Nonetheless, without the structure behind them, Farina, Arnold, Kosmina and Postecoglou were always destined to be the fall guys.

So in came the foreigners again - chartered flights, five-star hotels, monster salaries, huge support staffs and the rest - and due credit to Guus Hiddink and Pim Verbeek for getting us to the last two World Cups. But you can't compare apples and oranges, and maybe it's time we stopped.

Has the professionalism of football in Australia changed, and developed, for the better since 1999? Of course it has. Has the standard of coaching improved in the slipstream? Absolutely. But have the likes of Farina, Arnold, Postecoglou and Kosmina contributed to that evolution? You bet.

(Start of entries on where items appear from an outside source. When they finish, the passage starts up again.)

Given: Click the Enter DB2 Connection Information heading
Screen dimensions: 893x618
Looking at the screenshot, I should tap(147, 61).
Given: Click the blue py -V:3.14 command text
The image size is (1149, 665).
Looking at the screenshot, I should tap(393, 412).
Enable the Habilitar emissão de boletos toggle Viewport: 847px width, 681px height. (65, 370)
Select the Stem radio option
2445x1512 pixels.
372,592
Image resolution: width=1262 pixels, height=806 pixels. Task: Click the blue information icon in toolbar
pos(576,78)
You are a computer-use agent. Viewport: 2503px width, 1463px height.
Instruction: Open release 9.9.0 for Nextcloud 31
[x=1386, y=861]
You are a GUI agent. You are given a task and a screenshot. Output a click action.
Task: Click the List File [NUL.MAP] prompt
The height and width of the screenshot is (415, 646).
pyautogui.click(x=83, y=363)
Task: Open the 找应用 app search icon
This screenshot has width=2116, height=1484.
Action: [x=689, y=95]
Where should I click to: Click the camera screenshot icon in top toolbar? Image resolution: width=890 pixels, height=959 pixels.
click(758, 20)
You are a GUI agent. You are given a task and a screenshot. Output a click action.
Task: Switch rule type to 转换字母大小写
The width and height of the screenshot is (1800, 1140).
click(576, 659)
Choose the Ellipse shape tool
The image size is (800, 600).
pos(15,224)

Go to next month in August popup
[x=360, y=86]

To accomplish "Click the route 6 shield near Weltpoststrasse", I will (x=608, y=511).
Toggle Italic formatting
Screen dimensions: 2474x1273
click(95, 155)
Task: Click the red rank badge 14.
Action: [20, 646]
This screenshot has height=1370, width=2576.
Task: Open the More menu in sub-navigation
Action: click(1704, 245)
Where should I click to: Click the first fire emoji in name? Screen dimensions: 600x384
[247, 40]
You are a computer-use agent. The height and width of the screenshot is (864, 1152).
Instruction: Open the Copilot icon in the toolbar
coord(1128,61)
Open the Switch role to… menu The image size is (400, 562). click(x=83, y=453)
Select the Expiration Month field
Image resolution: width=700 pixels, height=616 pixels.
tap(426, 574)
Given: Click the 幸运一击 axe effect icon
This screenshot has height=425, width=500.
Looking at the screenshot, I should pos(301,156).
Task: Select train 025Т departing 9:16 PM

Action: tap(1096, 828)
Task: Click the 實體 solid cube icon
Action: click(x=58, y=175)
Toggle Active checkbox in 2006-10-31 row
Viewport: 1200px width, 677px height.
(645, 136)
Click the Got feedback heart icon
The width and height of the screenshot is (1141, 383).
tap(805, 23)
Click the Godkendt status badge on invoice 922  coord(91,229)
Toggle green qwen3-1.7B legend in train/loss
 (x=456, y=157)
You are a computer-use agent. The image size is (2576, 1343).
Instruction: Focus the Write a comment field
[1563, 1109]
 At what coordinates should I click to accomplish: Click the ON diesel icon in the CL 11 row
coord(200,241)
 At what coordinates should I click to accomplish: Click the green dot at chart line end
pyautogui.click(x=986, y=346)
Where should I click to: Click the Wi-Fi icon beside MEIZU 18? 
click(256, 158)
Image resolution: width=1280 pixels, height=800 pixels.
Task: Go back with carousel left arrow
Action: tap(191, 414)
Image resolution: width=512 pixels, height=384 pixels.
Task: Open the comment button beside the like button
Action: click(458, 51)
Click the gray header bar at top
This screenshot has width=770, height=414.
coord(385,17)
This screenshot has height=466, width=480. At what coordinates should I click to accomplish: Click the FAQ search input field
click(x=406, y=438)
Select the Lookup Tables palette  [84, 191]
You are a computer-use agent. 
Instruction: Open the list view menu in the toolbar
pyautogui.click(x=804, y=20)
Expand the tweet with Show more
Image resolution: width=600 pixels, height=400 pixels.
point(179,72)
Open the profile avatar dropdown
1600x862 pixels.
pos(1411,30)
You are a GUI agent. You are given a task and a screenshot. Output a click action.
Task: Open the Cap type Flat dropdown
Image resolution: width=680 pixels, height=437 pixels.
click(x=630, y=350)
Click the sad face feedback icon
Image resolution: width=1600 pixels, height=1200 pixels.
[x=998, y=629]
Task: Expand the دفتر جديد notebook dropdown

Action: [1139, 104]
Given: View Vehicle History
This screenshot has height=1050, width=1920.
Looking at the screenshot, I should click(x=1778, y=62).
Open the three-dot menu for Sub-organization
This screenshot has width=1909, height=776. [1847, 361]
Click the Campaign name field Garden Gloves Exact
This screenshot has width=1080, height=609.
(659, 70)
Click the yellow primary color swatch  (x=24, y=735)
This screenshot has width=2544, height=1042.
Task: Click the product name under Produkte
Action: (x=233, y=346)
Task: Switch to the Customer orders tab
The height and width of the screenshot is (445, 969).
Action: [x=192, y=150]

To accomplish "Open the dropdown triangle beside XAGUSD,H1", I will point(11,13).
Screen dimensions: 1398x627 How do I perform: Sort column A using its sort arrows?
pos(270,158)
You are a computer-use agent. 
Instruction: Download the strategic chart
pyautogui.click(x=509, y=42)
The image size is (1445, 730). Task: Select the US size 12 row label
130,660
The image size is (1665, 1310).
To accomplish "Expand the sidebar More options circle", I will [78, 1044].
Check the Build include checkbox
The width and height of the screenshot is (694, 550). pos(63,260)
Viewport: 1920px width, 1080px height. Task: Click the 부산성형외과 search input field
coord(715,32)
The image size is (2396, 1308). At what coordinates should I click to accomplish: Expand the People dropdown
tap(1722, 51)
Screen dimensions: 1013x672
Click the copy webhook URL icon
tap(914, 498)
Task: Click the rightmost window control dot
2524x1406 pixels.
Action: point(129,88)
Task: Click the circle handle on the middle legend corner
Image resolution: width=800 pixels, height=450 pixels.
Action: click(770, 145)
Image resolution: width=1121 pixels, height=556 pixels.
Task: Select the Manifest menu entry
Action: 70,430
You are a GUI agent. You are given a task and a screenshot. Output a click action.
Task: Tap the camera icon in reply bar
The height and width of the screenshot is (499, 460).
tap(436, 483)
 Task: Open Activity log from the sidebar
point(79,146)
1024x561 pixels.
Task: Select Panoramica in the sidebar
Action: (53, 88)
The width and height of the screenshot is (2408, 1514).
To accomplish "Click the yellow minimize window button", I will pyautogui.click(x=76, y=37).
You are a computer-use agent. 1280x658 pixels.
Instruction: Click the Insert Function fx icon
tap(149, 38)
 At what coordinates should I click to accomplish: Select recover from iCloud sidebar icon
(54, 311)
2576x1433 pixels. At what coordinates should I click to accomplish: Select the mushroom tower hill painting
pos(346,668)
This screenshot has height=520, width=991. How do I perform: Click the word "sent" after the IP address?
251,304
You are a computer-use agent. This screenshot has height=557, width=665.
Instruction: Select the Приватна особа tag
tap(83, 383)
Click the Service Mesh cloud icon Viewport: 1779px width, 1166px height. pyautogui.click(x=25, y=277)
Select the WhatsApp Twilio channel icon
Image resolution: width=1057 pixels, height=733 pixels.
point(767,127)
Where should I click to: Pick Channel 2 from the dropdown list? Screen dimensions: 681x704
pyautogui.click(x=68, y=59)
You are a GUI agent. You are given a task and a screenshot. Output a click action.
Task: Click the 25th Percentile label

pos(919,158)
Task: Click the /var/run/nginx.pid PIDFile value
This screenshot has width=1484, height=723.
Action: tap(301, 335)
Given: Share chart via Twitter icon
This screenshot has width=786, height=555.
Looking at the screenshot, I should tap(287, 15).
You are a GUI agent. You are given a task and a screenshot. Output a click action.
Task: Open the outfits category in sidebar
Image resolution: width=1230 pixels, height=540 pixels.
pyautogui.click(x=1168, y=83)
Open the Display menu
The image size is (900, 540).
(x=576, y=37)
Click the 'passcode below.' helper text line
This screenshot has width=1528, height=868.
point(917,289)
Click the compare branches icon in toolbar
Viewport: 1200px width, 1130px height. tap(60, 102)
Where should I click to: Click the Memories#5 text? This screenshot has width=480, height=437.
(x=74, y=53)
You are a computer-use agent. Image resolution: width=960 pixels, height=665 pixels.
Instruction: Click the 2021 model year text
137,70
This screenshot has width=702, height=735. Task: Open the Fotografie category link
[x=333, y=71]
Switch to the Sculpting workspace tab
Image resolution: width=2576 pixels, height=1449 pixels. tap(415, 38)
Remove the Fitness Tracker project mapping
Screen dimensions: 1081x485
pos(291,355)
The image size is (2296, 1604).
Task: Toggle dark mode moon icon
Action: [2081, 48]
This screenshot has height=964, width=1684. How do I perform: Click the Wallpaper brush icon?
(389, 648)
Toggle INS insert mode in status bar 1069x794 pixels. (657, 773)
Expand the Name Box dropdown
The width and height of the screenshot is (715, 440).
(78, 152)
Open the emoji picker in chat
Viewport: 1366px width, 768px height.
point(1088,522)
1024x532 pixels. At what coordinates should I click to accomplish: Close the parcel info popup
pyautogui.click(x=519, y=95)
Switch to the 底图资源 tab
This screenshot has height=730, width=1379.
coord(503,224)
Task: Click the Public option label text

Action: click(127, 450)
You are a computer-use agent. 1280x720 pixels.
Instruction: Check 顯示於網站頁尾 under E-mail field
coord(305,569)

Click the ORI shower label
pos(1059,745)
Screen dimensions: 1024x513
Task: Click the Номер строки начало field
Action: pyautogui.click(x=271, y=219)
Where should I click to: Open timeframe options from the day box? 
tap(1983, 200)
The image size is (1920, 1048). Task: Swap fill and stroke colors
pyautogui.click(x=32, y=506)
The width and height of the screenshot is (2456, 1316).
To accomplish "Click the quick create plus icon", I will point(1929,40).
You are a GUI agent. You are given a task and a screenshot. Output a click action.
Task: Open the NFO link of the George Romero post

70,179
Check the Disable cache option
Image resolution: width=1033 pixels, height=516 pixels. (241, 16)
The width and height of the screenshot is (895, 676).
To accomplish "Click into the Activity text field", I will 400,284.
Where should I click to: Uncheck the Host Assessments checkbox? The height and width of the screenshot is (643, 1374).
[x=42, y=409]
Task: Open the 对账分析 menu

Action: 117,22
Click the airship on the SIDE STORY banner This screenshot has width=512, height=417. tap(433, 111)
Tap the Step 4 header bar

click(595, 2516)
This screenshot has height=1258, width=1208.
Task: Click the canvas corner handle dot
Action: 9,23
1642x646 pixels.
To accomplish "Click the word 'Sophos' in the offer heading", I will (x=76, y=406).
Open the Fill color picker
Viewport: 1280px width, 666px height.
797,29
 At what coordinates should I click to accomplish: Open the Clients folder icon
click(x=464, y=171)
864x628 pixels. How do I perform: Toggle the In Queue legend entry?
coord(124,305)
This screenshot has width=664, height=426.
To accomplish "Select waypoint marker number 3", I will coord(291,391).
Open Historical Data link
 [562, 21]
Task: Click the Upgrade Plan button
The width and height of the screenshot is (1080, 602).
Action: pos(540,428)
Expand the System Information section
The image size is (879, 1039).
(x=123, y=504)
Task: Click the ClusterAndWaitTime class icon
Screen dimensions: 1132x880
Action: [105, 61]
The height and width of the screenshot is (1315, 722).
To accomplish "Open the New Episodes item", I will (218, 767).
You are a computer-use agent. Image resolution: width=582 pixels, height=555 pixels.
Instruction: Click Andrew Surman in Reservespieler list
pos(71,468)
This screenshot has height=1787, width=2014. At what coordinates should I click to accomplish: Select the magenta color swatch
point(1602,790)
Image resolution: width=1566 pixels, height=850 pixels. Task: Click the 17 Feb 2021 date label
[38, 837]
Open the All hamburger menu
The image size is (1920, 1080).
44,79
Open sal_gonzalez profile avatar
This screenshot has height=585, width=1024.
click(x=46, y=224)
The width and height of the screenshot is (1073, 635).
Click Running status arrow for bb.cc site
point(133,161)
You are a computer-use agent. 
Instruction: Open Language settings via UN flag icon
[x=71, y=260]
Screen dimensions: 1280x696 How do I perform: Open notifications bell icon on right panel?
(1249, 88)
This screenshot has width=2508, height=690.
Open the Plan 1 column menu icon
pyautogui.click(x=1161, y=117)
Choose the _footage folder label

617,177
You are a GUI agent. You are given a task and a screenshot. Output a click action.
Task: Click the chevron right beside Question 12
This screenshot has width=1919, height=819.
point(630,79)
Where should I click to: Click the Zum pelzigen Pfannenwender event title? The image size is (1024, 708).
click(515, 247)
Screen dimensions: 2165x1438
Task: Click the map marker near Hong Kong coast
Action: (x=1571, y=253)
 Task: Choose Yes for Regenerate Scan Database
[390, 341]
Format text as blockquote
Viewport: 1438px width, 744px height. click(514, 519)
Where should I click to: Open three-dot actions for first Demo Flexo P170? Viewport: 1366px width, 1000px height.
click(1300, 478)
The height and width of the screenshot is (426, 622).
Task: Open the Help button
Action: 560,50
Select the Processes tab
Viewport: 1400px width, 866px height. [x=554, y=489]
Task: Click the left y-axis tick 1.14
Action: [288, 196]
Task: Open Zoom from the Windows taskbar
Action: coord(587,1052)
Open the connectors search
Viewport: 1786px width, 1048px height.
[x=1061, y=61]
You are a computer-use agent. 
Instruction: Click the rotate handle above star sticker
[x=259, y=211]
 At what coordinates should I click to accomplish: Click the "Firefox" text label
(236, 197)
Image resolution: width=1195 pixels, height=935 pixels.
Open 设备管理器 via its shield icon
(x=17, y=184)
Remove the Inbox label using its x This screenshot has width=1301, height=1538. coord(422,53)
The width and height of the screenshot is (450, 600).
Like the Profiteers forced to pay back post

The court of opinion, thankfully, seems to be edging towards a more balanced view. But the sniping surrounding Farina's appointment is a reminder there is still a long way to go.

The fact is, the two most influential coaches in the Hyundai A-League's eight-year history have been the much-maligned Postecoglou and Arnold.

Kosmina, who's won one minor premiership and is in pole position to claim another, isn't far behind them. Those that are slowly coming around the view that local coaches might have some ability usually draw a line in the sand. They've got to be under 40 to be any good. Wrong.

You'd hope rookie coaches like Tony Popovic and John Aloisi appreciate that without the beating the likes of Farina, Arnold, Postecoglou and Kosmina have taken on their behalf, they'd still be at the back of the queue.

If there's a common denominator between the four battle-scarred veterans it's their toughness. They've needed it. And Farina will need it again. On that score alone, I wish "Cranky Franky" all the very best.

The views expressed in this article are purely those of the author and do not reflect those of FFA or the Hyundai A-League.